The task »
Go through the records and report each line holding the string "Given".

Segment Open

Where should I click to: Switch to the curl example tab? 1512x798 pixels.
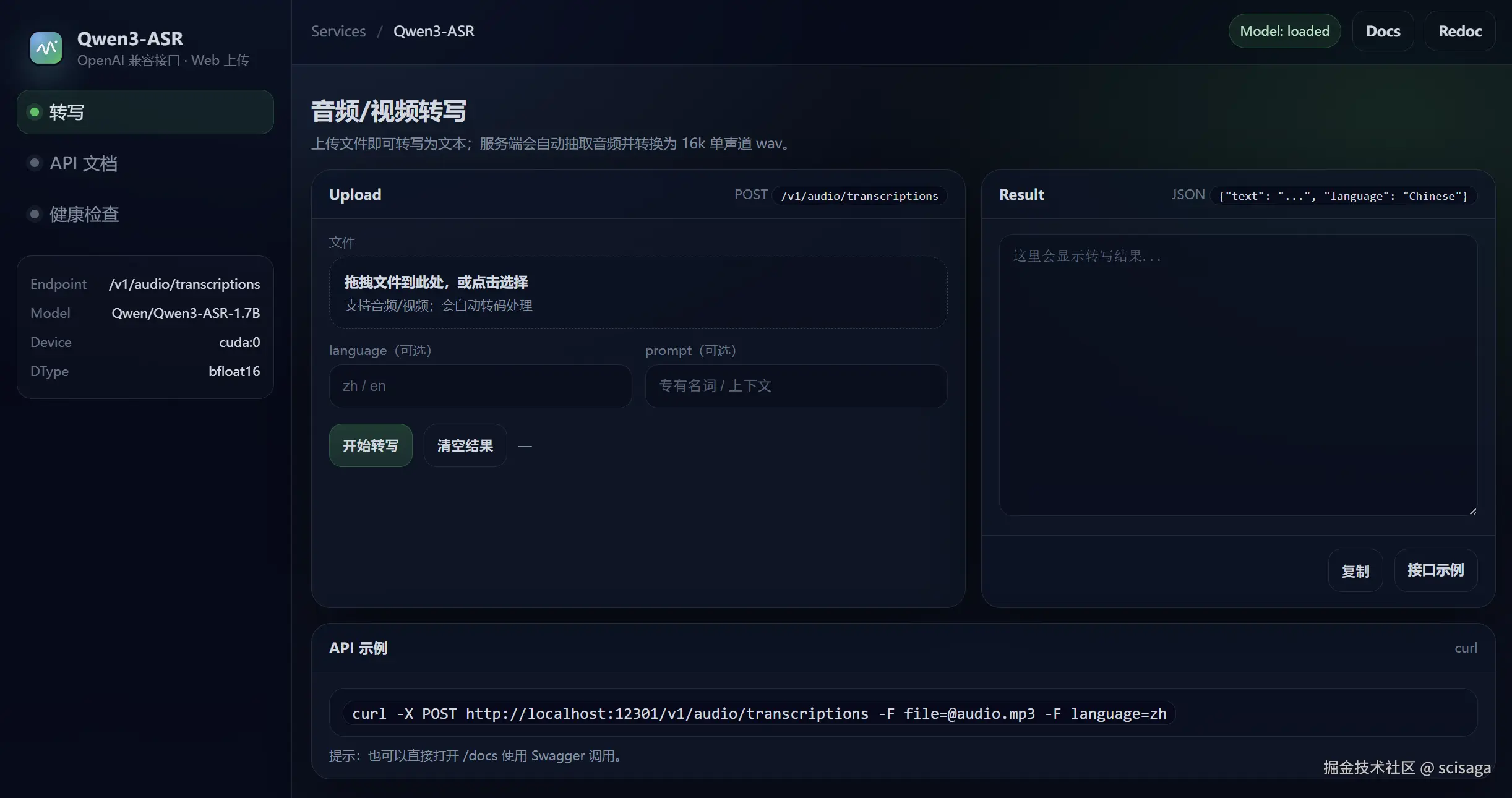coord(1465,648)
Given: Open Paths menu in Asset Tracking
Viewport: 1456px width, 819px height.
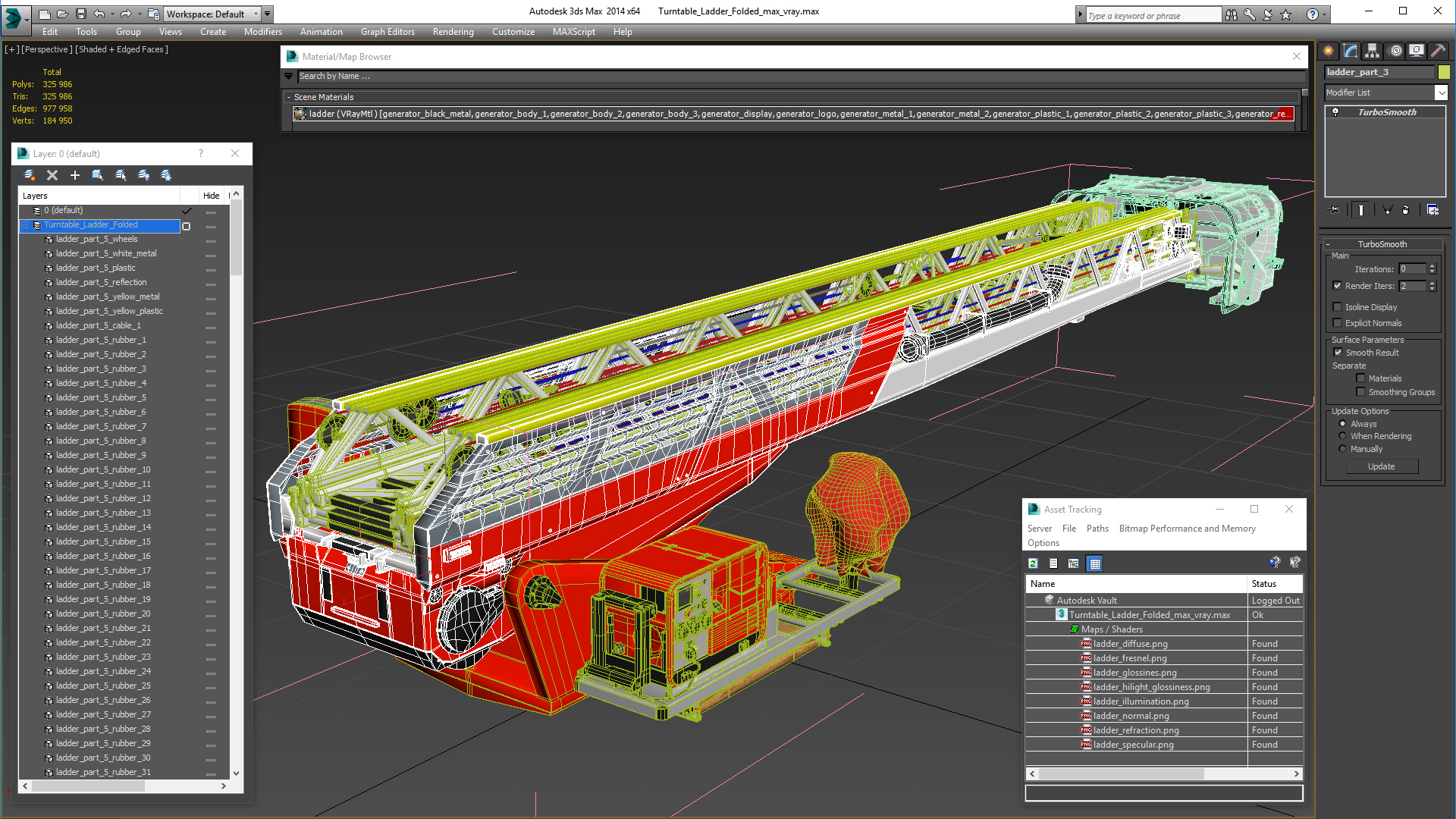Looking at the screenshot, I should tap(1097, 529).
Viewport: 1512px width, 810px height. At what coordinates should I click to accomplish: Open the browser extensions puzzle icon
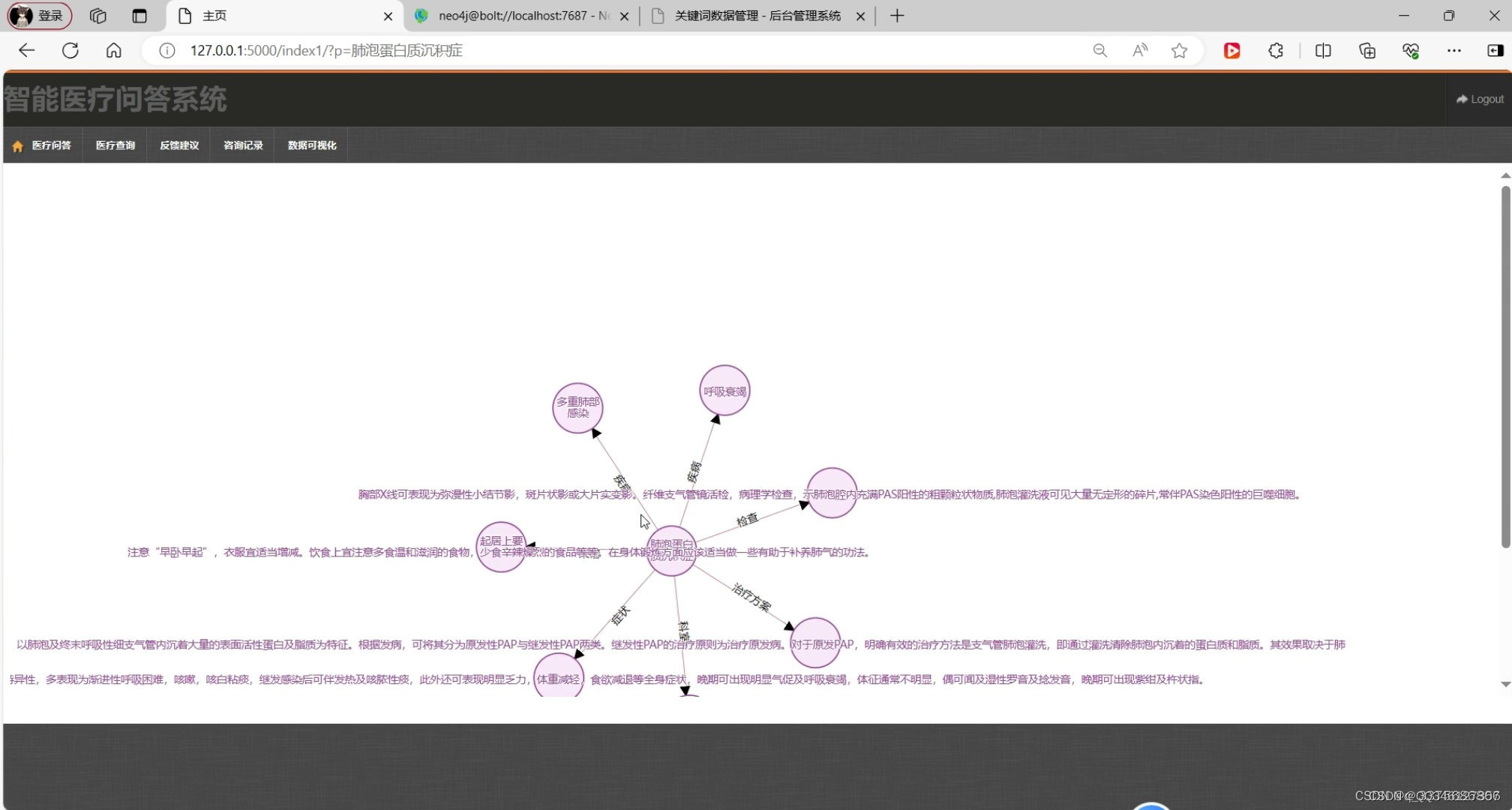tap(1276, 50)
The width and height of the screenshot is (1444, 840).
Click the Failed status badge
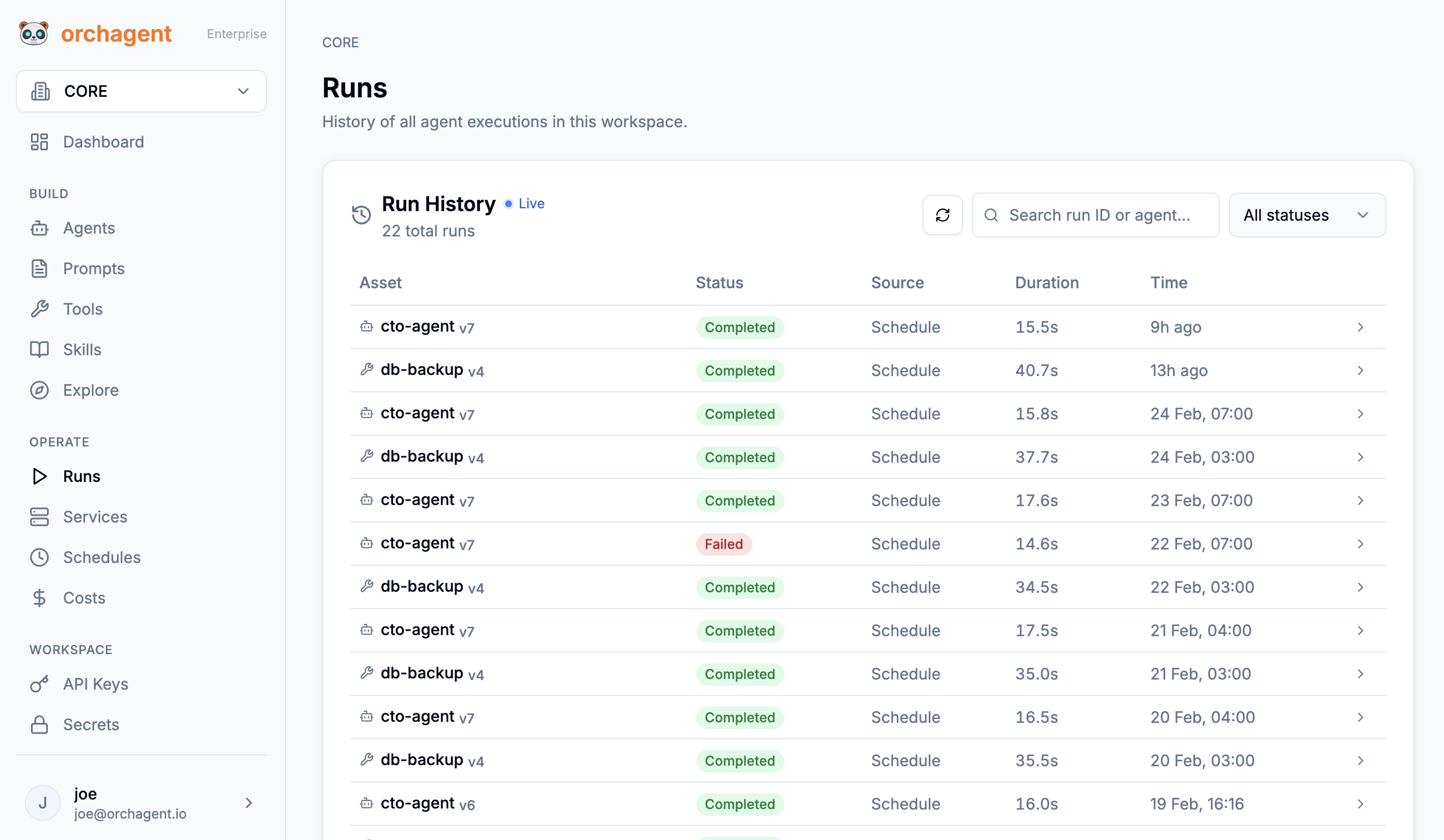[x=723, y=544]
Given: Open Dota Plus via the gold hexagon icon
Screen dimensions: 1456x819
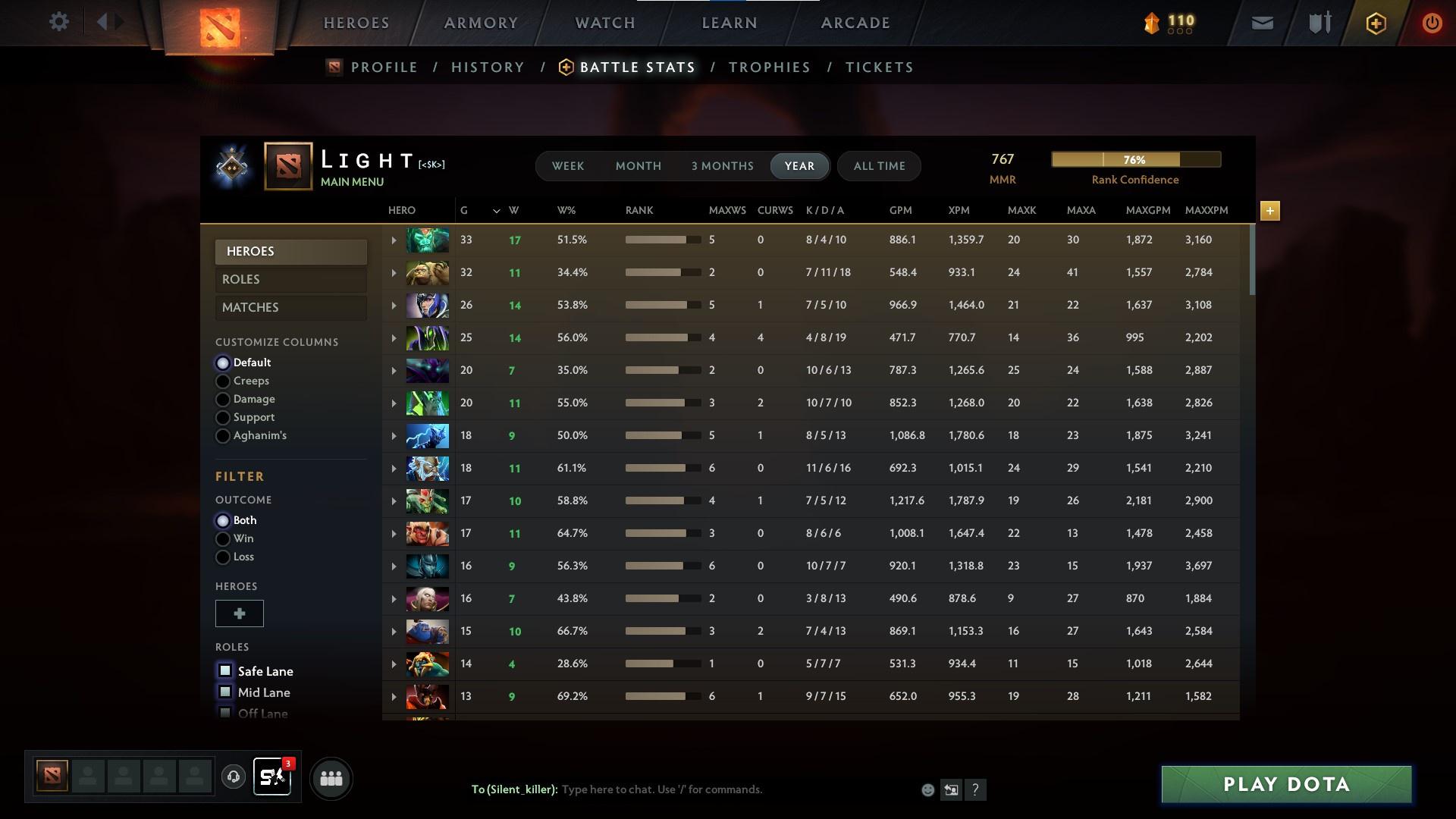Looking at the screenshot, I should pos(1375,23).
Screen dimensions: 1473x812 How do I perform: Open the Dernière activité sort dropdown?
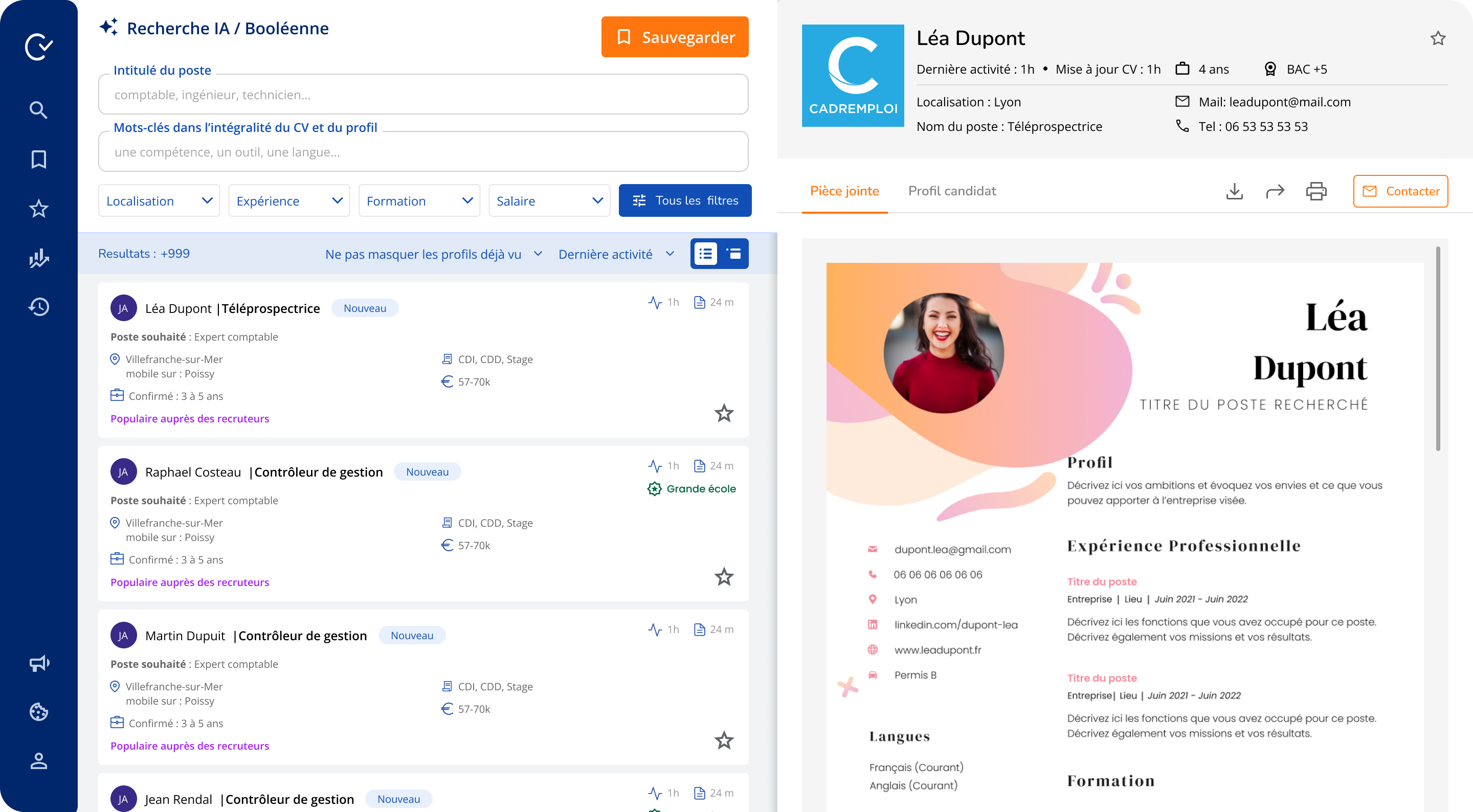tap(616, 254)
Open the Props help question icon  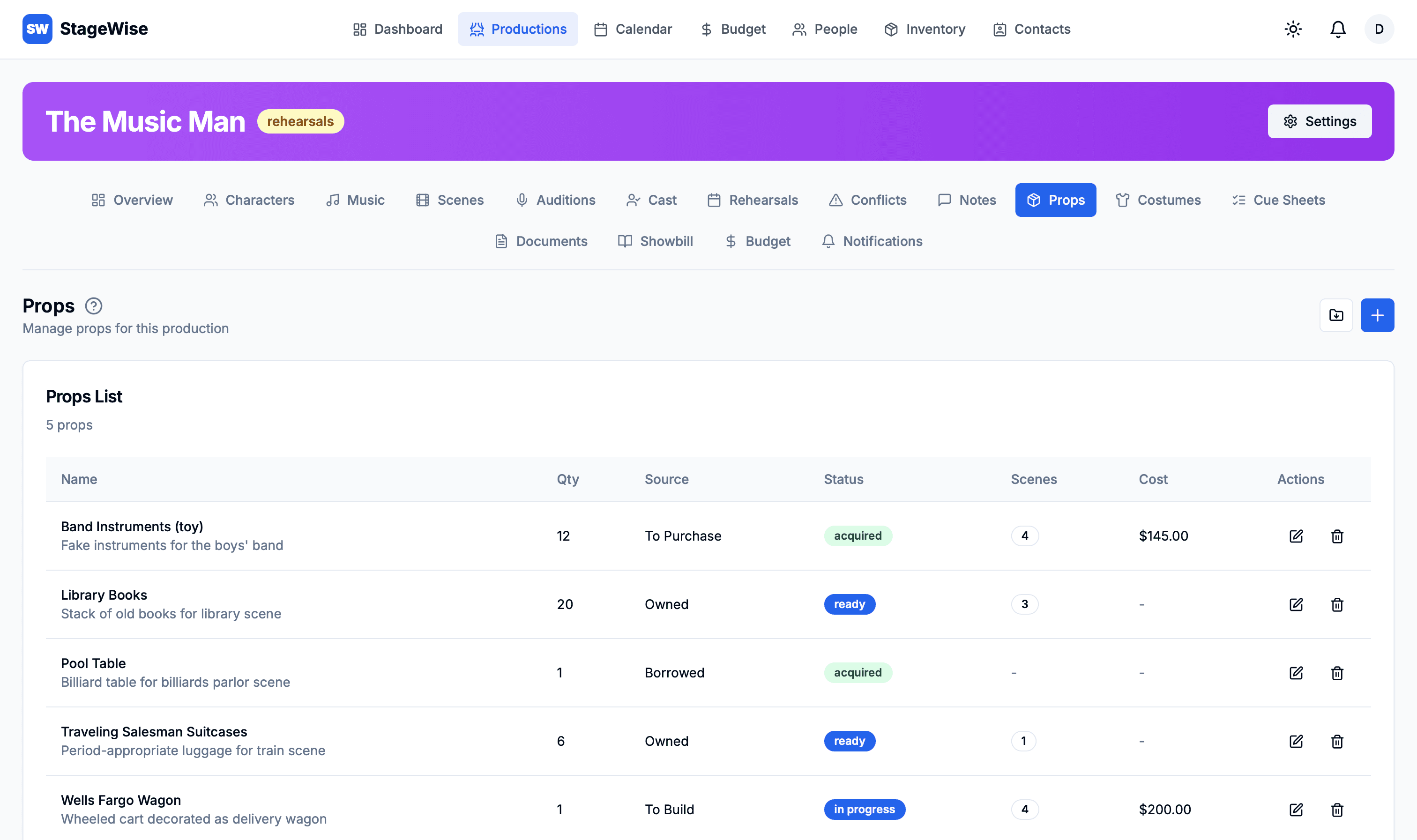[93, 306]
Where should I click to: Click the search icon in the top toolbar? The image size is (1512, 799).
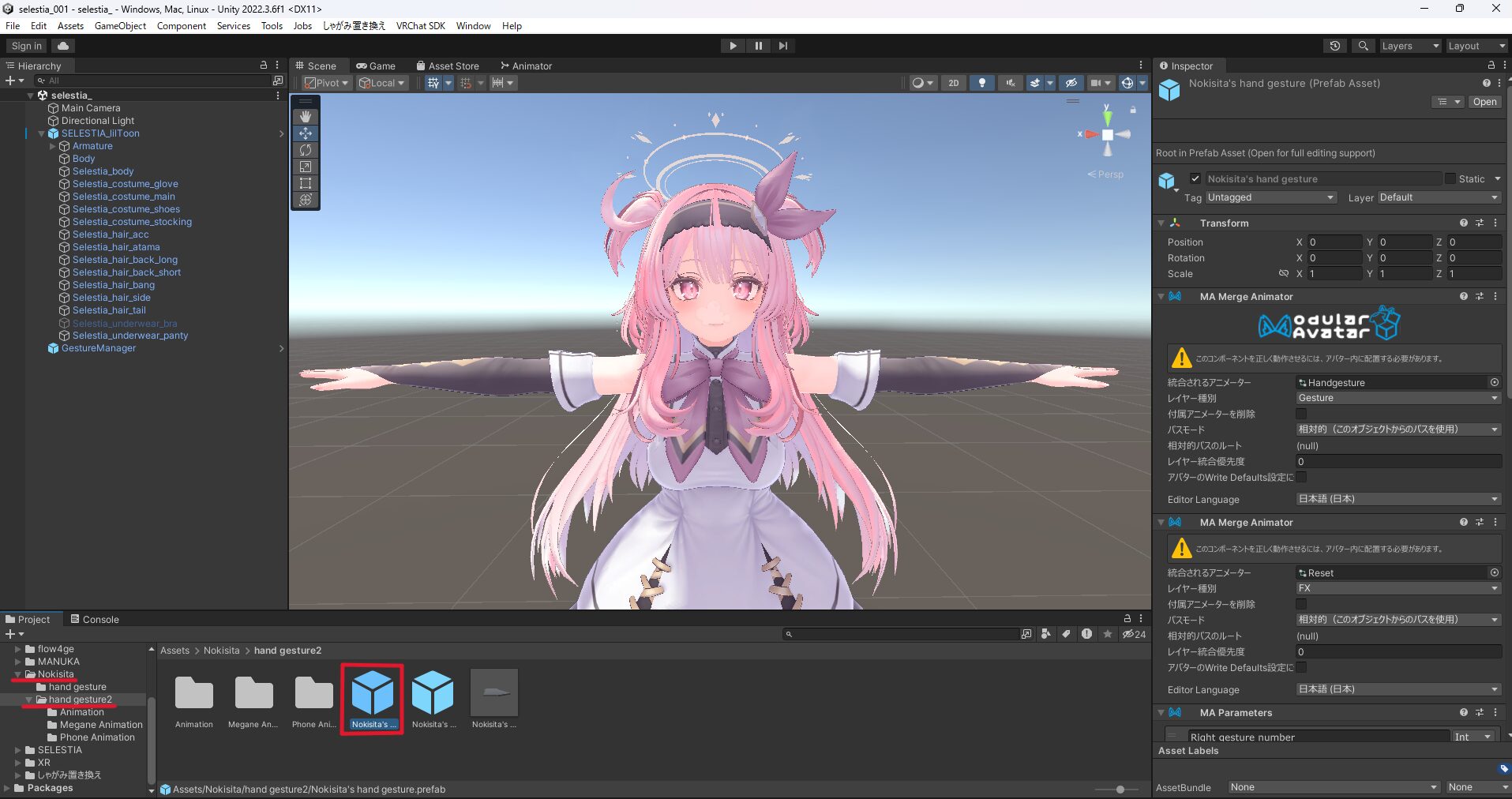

Segment Closed

Exercise answer »
Given: Open Paths menu in Asset Tracking
Given: Open Dota Plus via the gold hexagon icon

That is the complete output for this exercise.